Microsoft has officially confirmed that the company is launching its Xbox mobile game store on Android and iOS in July, and it will be bringing Candy Crush, Minecraft, and more along with it.
As a part of the Bloomberg Technology Summit today, Microsoft’s Sarah Bond, the company’s president of Xbox, confirmed that its mobile game store is launching in July. Microsoft has been talking about its plans to create an alternative game store to Apple’s App Store and Google’s Play Store for a while now, but this is the first time a firm date has been attached.
Beyond that, Bond also confirmed that the Xbox game store for mobile won’t be launching as a native app.
Rather, the store will “start on the web.” This allows Microsoft to distribute the store worldwide on “all devices.” Technically, the company would be able to launch its own app store on Android in any part of the globe, but iOS is another story. The EU has forced Apple to open up iOS to third-party app stores (despite Apple making that as difficult and unappealing as possible), but Apple only allows that in the EU. So by launching on the web, Microsoft can distribute its store globally on iOS.
That said, it’s unclear how these games will be distributed via the web. iOS also now supports sideloading, but again, only in the EU. It seems very like that cloud gaming could play a role.
Bond explained:
In July, we are going to be launching our mobile store experience. We’re going to start, actually, by bringing our own first-party portfolio to that.
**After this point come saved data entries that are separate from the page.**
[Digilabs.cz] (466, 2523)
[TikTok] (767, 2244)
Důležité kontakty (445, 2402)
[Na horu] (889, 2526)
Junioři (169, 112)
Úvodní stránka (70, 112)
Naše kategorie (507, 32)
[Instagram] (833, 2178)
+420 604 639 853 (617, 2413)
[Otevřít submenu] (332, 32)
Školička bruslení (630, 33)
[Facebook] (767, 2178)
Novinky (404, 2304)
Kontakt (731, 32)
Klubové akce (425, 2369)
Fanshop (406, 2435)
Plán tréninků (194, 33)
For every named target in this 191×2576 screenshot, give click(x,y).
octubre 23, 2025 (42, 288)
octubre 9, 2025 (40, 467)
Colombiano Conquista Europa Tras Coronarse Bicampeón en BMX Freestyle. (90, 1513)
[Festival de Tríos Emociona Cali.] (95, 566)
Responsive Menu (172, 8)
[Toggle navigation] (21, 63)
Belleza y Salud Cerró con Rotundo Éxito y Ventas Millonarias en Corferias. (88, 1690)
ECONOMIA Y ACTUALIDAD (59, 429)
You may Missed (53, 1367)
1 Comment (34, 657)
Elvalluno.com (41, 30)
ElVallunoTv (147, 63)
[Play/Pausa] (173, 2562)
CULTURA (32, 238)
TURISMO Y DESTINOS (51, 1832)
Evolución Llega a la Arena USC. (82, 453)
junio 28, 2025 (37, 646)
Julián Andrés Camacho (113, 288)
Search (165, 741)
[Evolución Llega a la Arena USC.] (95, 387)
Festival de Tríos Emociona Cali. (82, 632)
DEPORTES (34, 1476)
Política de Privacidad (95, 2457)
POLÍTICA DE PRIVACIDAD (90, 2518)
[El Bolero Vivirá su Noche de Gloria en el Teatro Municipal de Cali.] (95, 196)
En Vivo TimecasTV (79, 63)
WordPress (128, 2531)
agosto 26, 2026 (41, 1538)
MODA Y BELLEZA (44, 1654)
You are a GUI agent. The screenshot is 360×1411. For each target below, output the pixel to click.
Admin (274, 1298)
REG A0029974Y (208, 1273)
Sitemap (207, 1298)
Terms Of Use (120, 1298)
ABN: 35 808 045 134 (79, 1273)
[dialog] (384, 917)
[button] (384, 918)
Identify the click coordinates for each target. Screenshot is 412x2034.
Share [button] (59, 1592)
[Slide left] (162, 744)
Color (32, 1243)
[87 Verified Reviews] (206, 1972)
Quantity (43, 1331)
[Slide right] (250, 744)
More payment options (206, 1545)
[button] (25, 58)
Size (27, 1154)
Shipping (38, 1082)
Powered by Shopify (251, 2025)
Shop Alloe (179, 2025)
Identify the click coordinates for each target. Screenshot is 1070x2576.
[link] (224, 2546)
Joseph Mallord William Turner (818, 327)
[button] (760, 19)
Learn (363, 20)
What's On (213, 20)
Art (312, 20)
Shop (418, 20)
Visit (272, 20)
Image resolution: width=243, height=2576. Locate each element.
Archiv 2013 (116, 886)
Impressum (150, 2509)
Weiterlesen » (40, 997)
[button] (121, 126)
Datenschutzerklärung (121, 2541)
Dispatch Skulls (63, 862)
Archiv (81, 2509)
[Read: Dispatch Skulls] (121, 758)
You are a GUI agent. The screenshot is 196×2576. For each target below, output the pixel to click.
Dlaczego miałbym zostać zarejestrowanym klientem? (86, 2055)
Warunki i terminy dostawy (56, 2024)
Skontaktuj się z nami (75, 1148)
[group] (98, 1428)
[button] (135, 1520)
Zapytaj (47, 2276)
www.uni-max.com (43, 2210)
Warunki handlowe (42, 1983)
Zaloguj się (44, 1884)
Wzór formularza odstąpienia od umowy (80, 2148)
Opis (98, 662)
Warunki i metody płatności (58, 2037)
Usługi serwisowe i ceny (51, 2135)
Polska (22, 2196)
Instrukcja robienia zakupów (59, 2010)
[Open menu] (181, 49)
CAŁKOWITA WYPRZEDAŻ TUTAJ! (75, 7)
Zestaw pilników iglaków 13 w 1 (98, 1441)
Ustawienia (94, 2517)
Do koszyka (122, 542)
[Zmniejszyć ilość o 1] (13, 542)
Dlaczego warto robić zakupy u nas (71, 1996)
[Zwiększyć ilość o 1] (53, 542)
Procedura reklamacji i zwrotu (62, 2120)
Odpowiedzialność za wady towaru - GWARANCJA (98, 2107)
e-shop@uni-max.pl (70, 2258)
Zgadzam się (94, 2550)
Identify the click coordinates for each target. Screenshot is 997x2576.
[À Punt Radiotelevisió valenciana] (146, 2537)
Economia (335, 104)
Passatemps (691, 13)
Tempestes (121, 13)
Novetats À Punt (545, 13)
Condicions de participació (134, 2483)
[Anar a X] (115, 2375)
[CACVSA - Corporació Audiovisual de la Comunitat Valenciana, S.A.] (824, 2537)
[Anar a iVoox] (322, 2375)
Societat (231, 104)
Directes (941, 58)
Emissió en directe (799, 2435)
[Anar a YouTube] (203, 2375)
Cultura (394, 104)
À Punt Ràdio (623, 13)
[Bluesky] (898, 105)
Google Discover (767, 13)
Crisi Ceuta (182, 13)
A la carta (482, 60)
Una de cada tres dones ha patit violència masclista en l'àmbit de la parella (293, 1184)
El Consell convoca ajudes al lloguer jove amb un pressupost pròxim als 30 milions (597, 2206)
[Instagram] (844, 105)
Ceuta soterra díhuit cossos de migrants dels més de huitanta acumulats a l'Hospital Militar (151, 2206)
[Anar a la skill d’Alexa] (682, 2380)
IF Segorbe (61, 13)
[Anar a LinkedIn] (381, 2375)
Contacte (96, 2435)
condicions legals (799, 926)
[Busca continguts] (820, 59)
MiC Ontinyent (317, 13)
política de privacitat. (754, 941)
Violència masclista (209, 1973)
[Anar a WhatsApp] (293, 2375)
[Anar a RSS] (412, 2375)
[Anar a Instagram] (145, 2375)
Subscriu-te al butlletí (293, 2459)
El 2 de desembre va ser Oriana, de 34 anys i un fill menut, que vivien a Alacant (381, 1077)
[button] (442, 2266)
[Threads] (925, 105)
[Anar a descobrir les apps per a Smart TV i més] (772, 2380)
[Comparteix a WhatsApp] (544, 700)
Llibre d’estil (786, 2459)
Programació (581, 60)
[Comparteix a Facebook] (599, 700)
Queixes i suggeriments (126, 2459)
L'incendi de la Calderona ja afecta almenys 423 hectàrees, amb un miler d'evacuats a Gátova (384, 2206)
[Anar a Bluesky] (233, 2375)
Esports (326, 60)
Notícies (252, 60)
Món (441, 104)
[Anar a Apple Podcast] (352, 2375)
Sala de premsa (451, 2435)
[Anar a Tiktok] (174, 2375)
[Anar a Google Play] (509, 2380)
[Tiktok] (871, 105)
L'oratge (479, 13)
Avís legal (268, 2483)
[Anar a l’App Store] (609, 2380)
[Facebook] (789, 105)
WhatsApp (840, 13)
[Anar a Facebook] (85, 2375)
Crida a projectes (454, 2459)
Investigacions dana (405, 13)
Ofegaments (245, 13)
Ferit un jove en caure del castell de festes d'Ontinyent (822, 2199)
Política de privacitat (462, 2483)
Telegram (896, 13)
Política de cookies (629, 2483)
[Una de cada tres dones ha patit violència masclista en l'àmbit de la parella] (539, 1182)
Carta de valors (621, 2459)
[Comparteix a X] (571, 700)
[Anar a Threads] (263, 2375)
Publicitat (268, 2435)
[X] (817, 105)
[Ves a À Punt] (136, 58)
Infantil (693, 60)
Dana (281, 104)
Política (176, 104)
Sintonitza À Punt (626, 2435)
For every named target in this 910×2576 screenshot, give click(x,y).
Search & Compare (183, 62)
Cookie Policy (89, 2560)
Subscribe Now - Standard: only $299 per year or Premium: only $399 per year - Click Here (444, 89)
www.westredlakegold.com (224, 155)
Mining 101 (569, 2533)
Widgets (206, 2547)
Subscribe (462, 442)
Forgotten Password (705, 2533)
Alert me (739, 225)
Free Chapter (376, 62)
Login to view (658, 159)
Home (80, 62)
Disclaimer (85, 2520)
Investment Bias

So you’re going to see games like Candy Crush show up in that experience, games like Minecraft. And then we’re going to extend that capability to partners so that they can take advantage of it and have a true cross-platform gaming-centric mobile experience.
We’re going to start on the web, and we’re doing that because that really allows us to have it be an experience that’s accessible across all devices, all countries, no matter what, independent of the policies of, you know, closed ecosystem stores. And then we’re going to extend from there.
The eventual goal, it seems, is to offer a true store alternative to Apple and Google’s offerings, complete with third-party support, but it seems that’s still a ways off.